His whole body falters, composure slipping for a beat as the qualifier lands somewhere he wasn't braced for. Then his eyes go molten and he drives deeper, harder, like he can fuck the right now into always if he just gets close enough.

"Good girl," he groans. "That's it. Take all of me."

Pleasure builds, hot and fast, winding tight under my skin. Gathering. A wave about to break. "Knox," I gasp. "I—"

"I got you," he says, forehead to mine. "Come for me, sweetheart. Let go. I want to feel you."

The way he says it, like he wants more than my body, wants the moment I come apart for him, undoes me. My orgasm hits hard.I clamp down around him, muscles fluttering, a cry ripping from my throat that might be his name. The world whites out at the edges.

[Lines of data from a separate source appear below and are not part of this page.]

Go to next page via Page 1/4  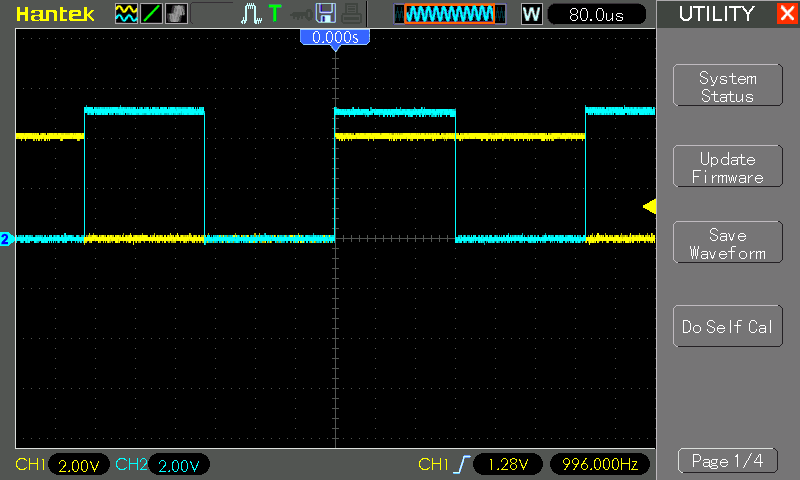click(727, 461)
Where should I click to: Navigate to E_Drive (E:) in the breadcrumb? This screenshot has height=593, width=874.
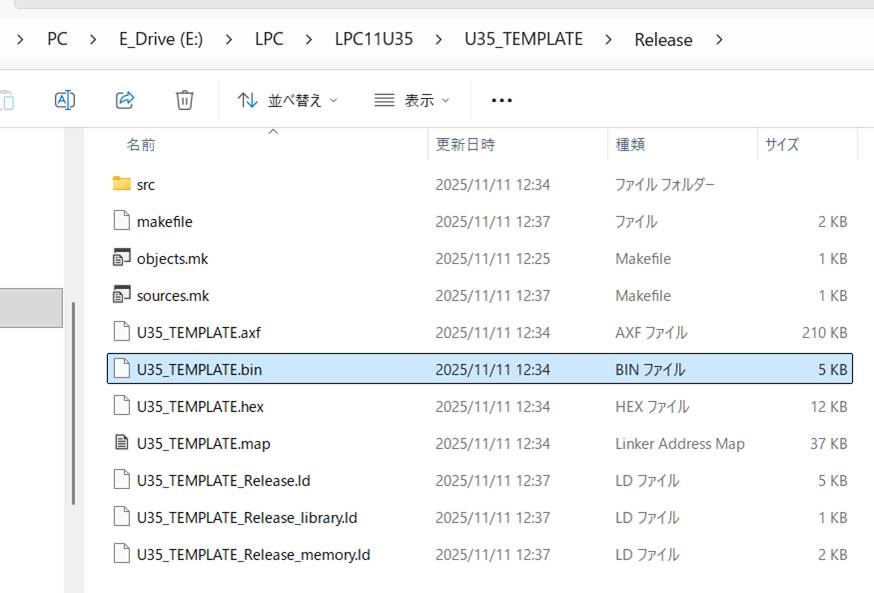click(x=160, y=40)
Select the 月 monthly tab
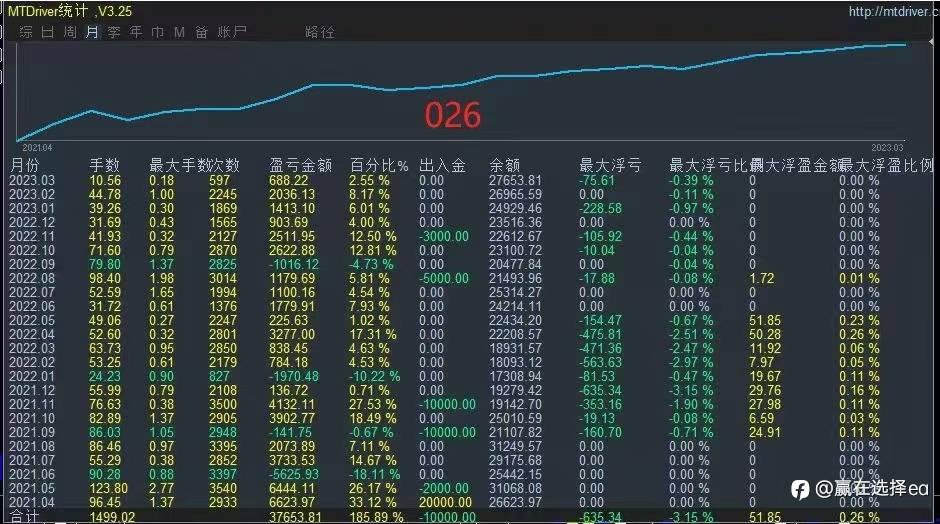The height and width of the screenshot is (524, 940). (92, 32)
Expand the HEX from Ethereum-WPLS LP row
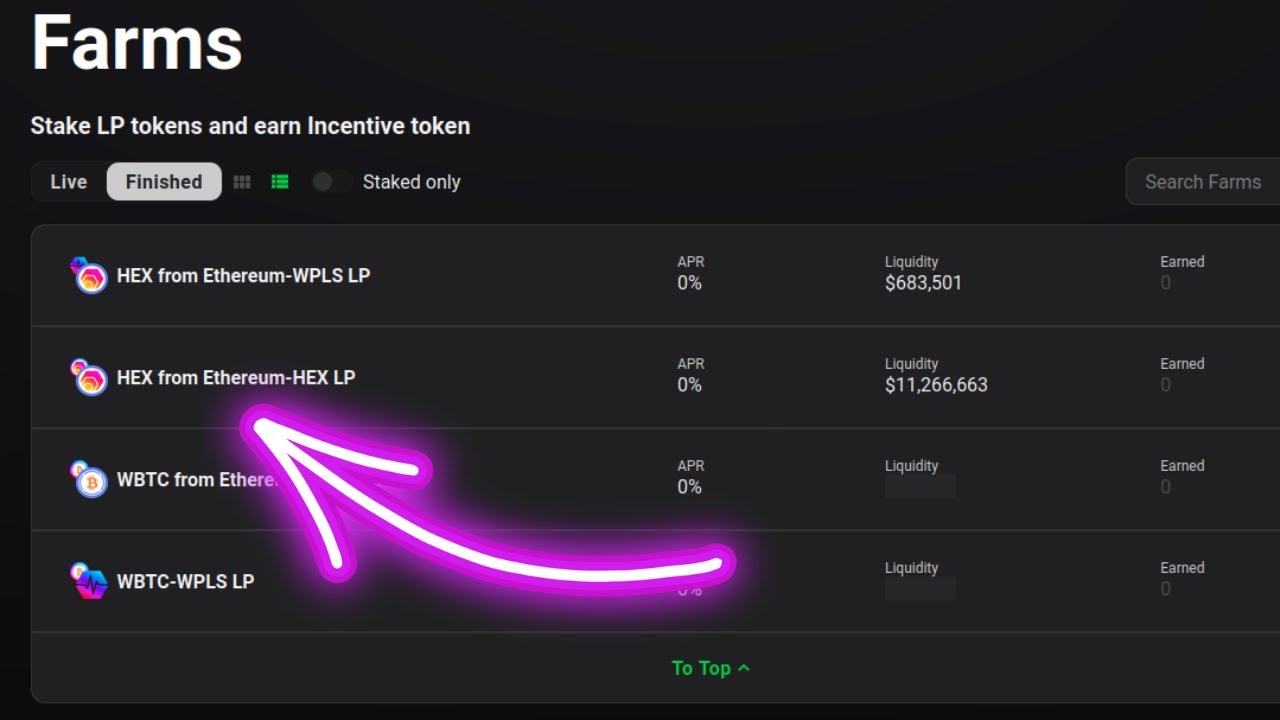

For a few perfect seconds, there's nothing but bliss and his voice in my ear. Rough, awed, and filthy, telling me how good I am, how beautiful I look coming on his cock. He follows a heartbeat later, burying his face in my neck, whole body going taut as he spills inside me with a guttural sound that shakes through both of us.

We ride it out tangled and shaking, bodies pressed so close I can't tell where his ends and mine begins. The world comes back in pieces. The lamp casts a soft halo. Our breaths are loud, ragged, uneven. My skin is damp, slick against his. His heart thunders against my chest.

He eases out, then shifts enough so he's not crushing me, rolling us to the side so I end up half draped over him. I let my cheek rest over his heart. His hand finds my back, drawing lazy lines up and down my spine. Every stroke a silent I'm here.

"You okay?" he asks eventually. Quiet, almost shy. I think about lying. About saying I'm fine like always.

But fine isn't the word. Right now, with his fingers sketching patterns over my shoulder blade, the sharp edges inside me are… duller. Not gone. Softer.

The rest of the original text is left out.